• [Word and element location entries]
● ● ● ●

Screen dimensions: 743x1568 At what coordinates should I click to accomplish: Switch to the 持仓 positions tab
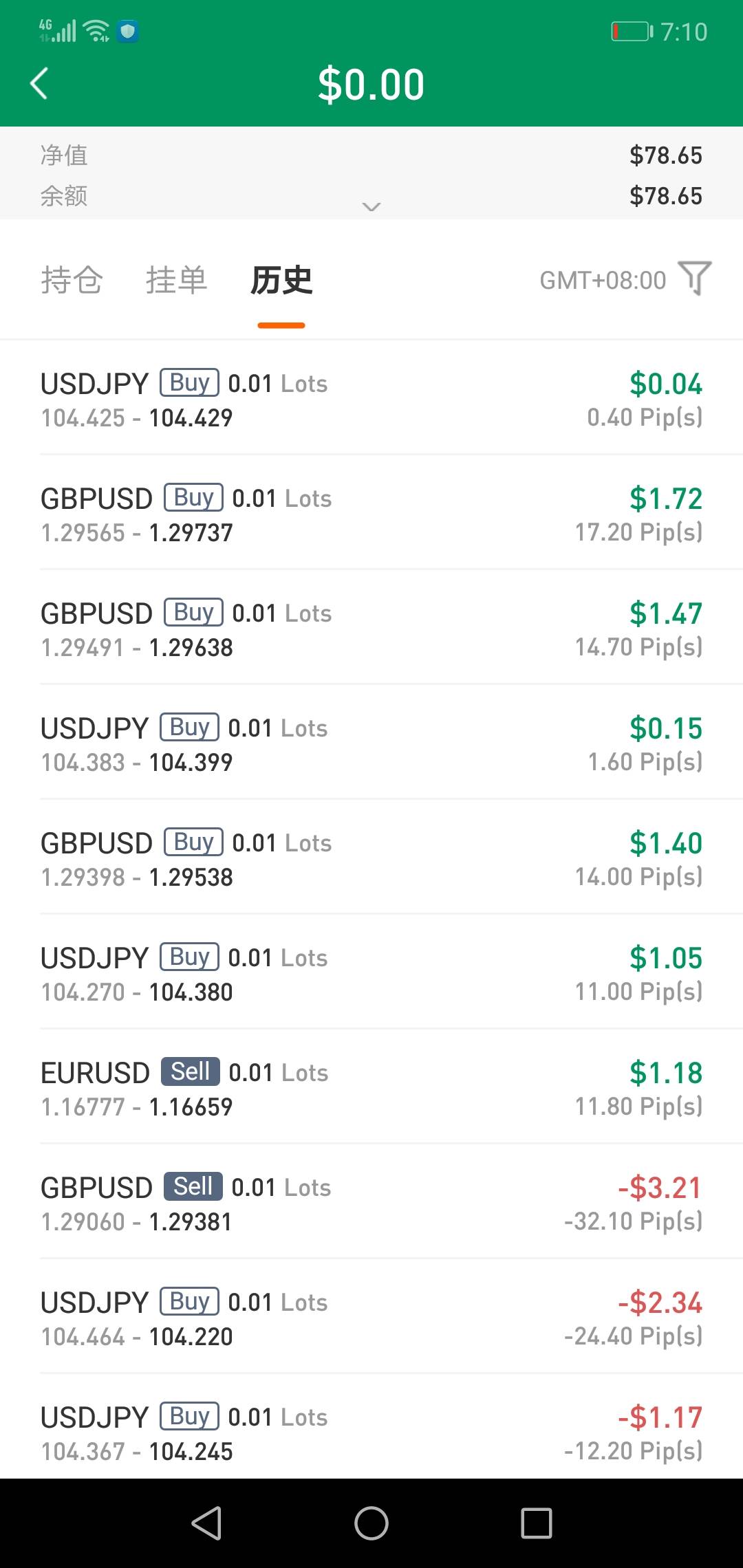click(x=72, y=281)
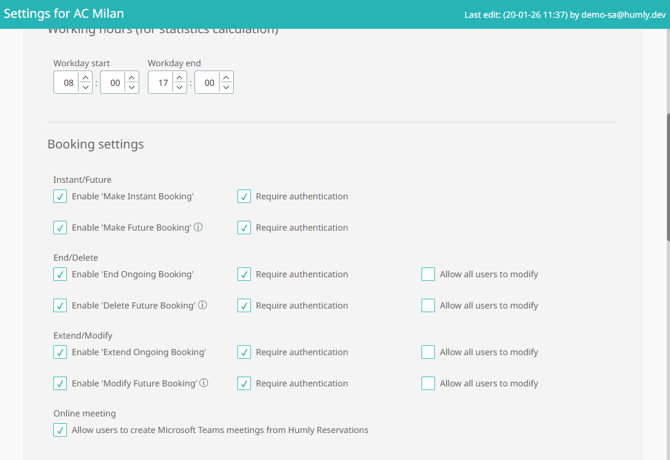Enable all users modify for Extend Ongoing Booking
This screenshot has height=460, width=670.
[x=428, y=352]
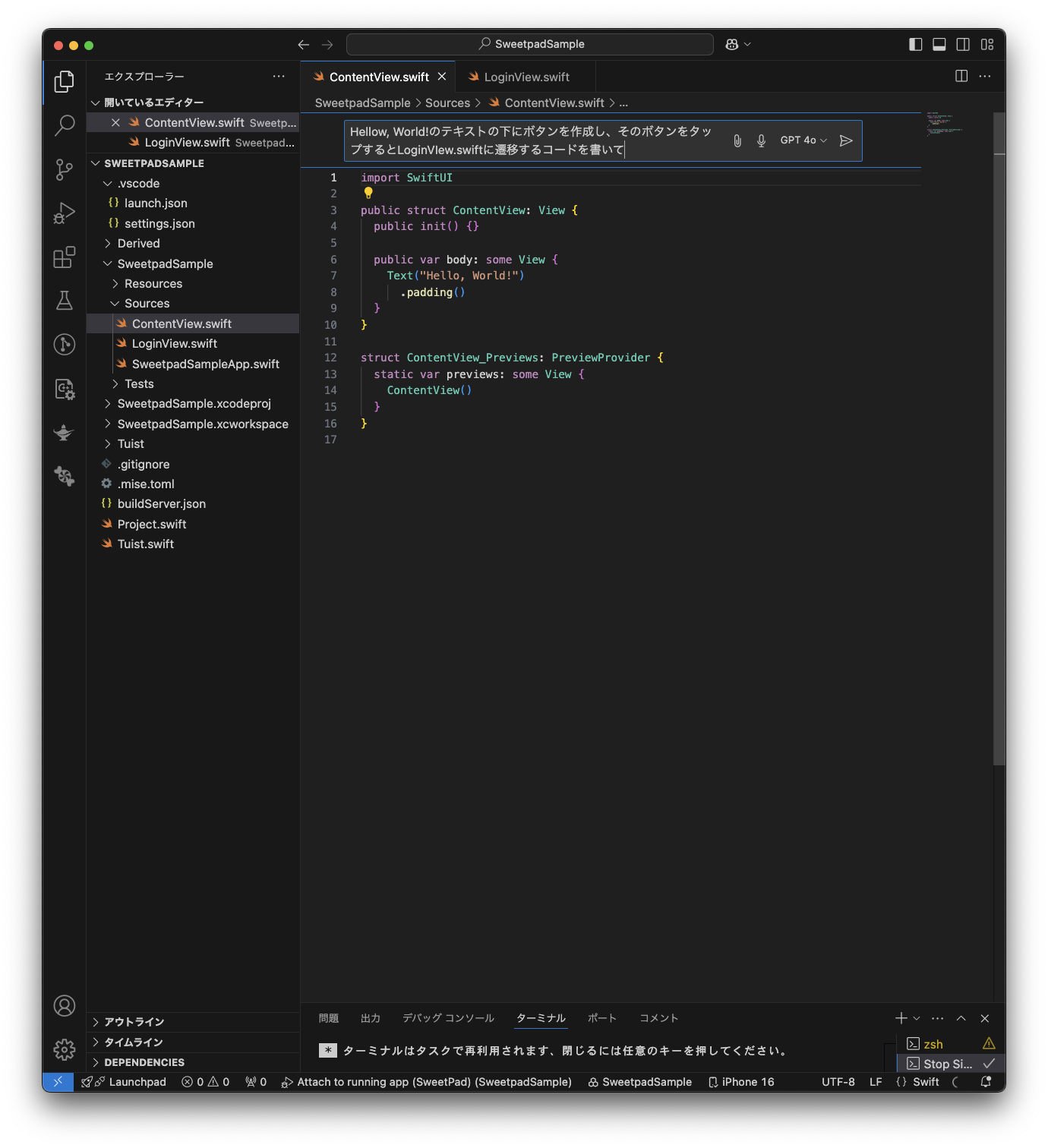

● ● ● ●

• [WHAT IS NEEDED]
Rewrite all of the entries above with "positions tab" replaced by "holdings tab" and everything else left as it is, omitting the pictures.

• [FINAL RESULT]
Screen dimensions: 743x1568 At what coordinates should I click to accomplish: Switch to the 持仓 holdings tab
click(x=72, y=281)
Enable all users modify for Extend Ongoing Booking
This screenshot has height=460, width=670.
[x=428, y=352]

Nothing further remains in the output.